Everyone should also read this shocking piece:
“Can You Even Call Deadly Heat ‘Extreme’ Anymore?” (17 May 2022)
Here are my notes:
“Late last month, a heat wave swallowed South Asia, bringing temperatures for one-fifth of the entire human population to 10 degrees warmer than the scenario imagined in the opening pages of Kim Stanley Robinson’s celebrated climate novel, ‘The Ministry for the Future,’ in which a similar event on the subcontinent quickly kills 20 million.”
“It is now weeks later, and the heat wave continues.”
“Real relief probably won’t come before the monsoon in June.”
“when thermometers hit 115 degrees Fahrenheit in India and 120 in Pakistan in April, the humidity was quite low”
“even so, in parts of India, humidity was still high enough that if the day’s peak moisture had coincided with its peak heat, the combination would have produced ‘wet-bulb temperatures’—which integrate measures of both into a single figure—already at or past the limit for human survivability”
“In Pakistan, the heat melted enough of the Shipsher glacier to produce what’s called a ‘glacial lake outburst flood,’ destroying two power stations and the historic Hassanabad Bridge, on the road to China.”
“On May 14, it was 51 degrees Celsius in Jacobabad, a city of almost 200,000, with a ‘wet-bulb’ reading of 33.1—just below the conventional estimate for the threshold of human survival, which is 35.”
“More recently, scientists have suggested a lower threshold, even for the young and healthy, of just 31 degrees Celsius.”
“just as remarkable as the intensity and duration of the South Asian heat wave is the fact that it is, already, not much of an anomaly at all”
“A U.N. report published in April suggested that by just 2030 the world would be experiencing more than 500 major disasters each year.”
“As recently as 2015, the 10-year average of global temperatures showed, according to the I.P.C.C., warming of 0.87 degrees Celsius above the preindustrial average.”
“Just five years later, it had jumped to 1.09—25 percent higher in half a decade.”
“just five years ago, it was exceedingly rare for more than a million acres to burn in a California wildfire season; today the record is 4.3 million acres, and in four of the past five years more than 1.5 million acres burned in the state alone”
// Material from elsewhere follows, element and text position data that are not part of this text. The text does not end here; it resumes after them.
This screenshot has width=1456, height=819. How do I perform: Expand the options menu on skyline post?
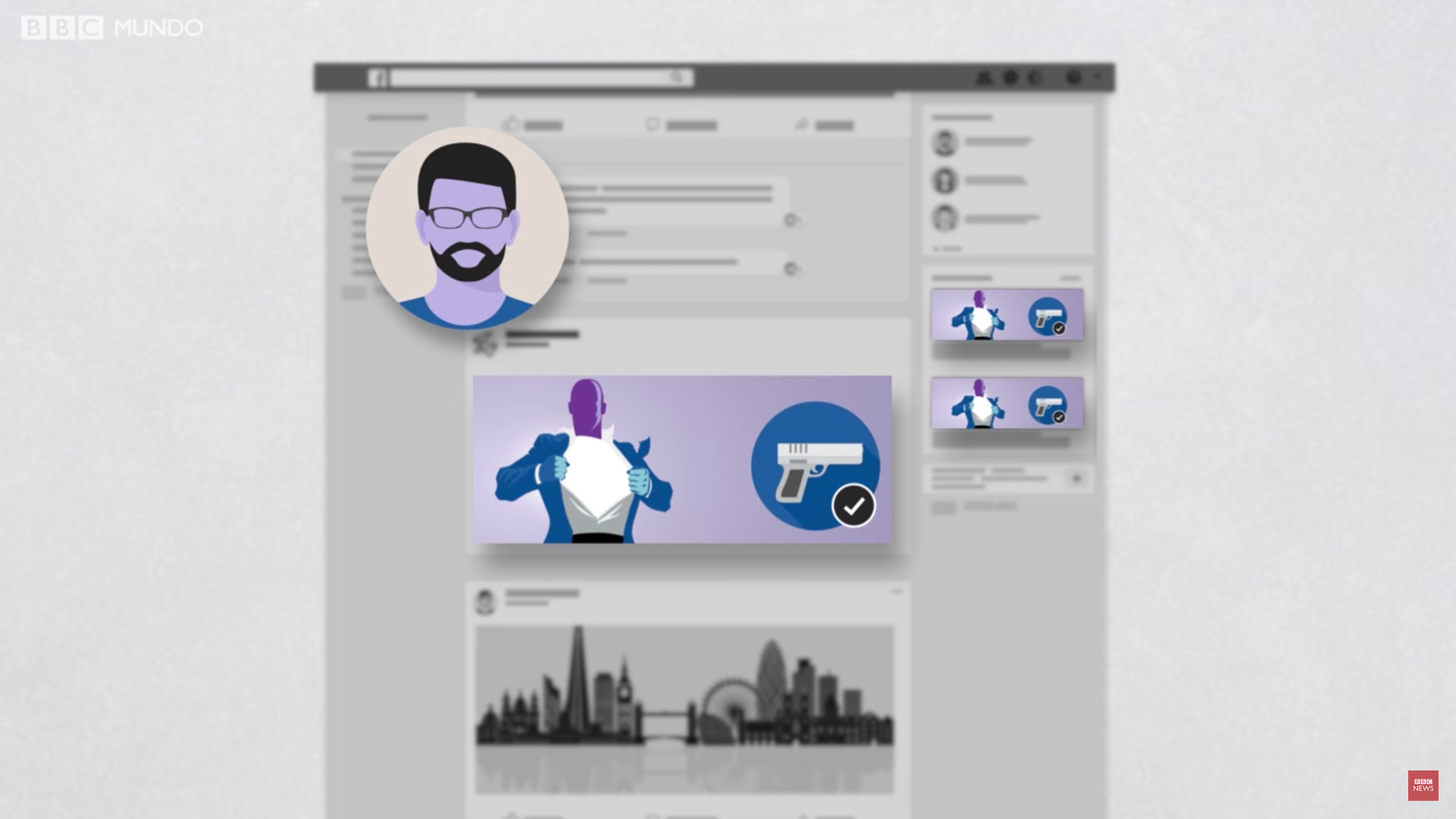pyautogui.click(x=897, y=591)
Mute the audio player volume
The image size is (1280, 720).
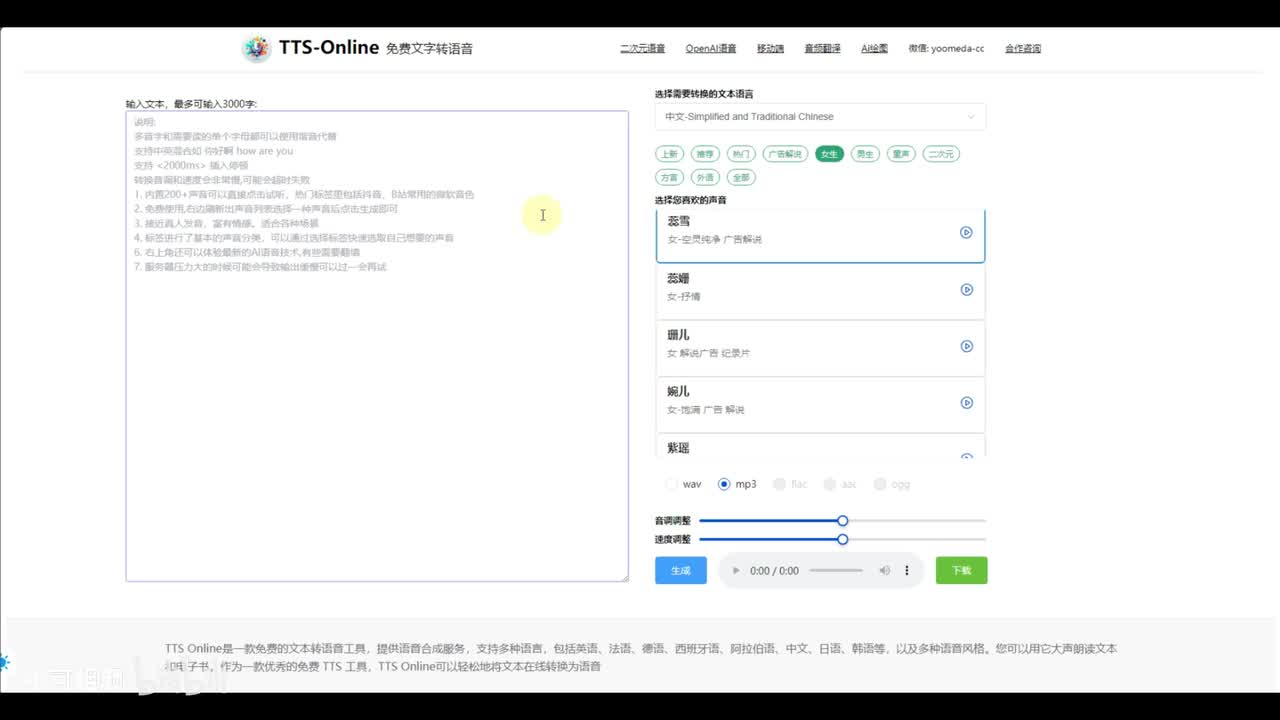click(884, 571)
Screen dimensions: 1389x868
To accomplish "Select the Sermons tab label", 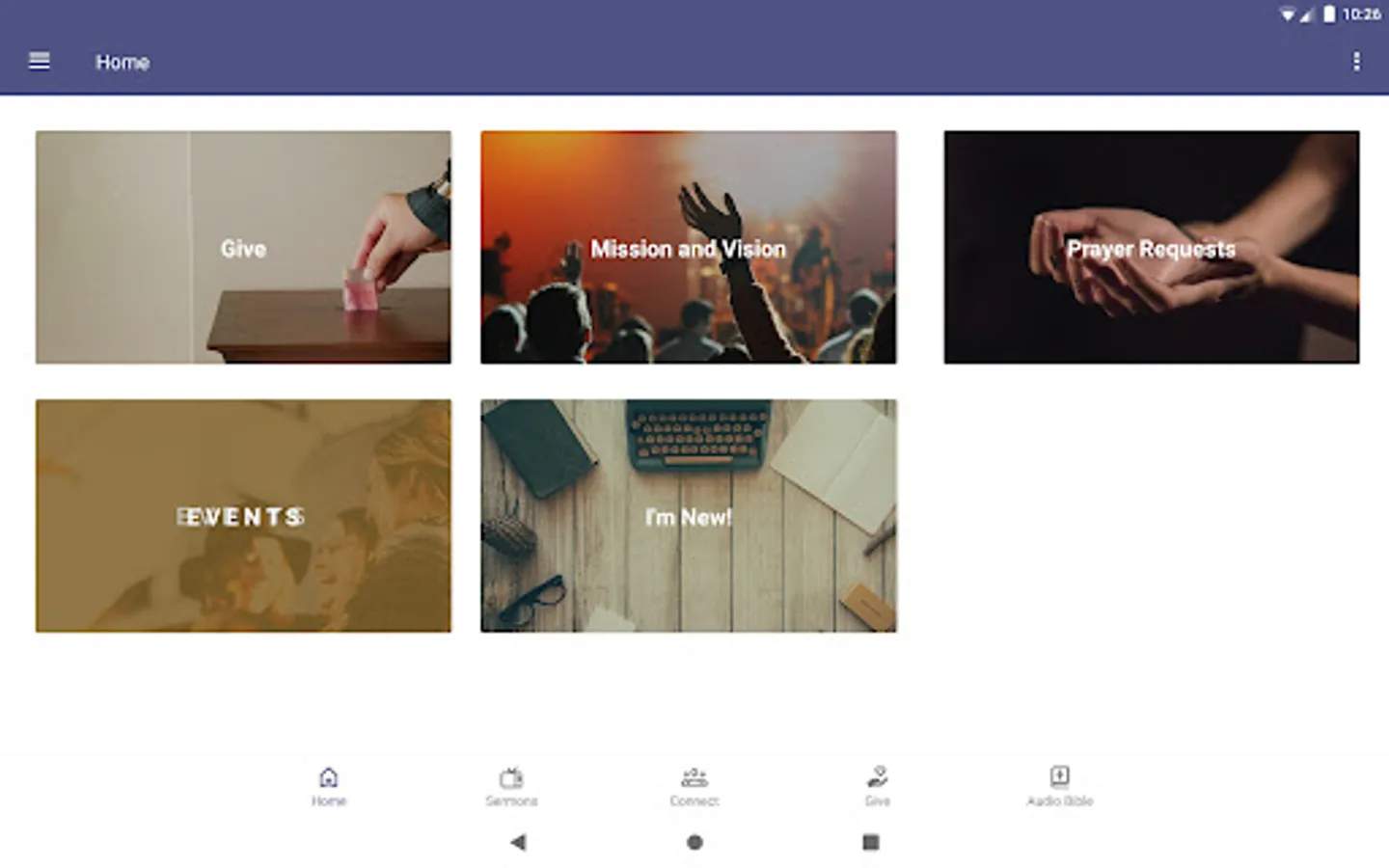I will click(x=511, y=801).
“Over the past decade, extreme heat events have grown 90 times more common, according to one study, compared with a baseline of frequency between 1950 and 1980.”
“This shift is not just disorienting to lay people. The supercomputer math gets tricky, too, when warming moves so fast that any climate baseline extends for only a few years.”
“The warming world now furnishes expectation-breaking anomalies often enough that almost whenever you find yourself dreaming bleakly you can also find a news event or data point around which to bundle that existential panic.”
“At the Rio Earth Summit in 1992, the global promise was to avoid ‘dangerous’ warming. At that, we’ve transparently failed, since dangerous climate change isn’t just here already—it is growing increasingly commonplace.”
I often think about the Owl of Minerva—what will go through the Owl’s mind “as the dusk falls and she undertakes the task of interpreting the era of human civilization”?
The best translation I know (forgot where) of Hegel's line is: "Tis only as the shades of night are falling that the Owl of Minerva spreads her might wings and takes to flight."
Kim Stanley Robinson's The Ministry of the Future opens with a prophetic example of mass dyings in a heat wave in India.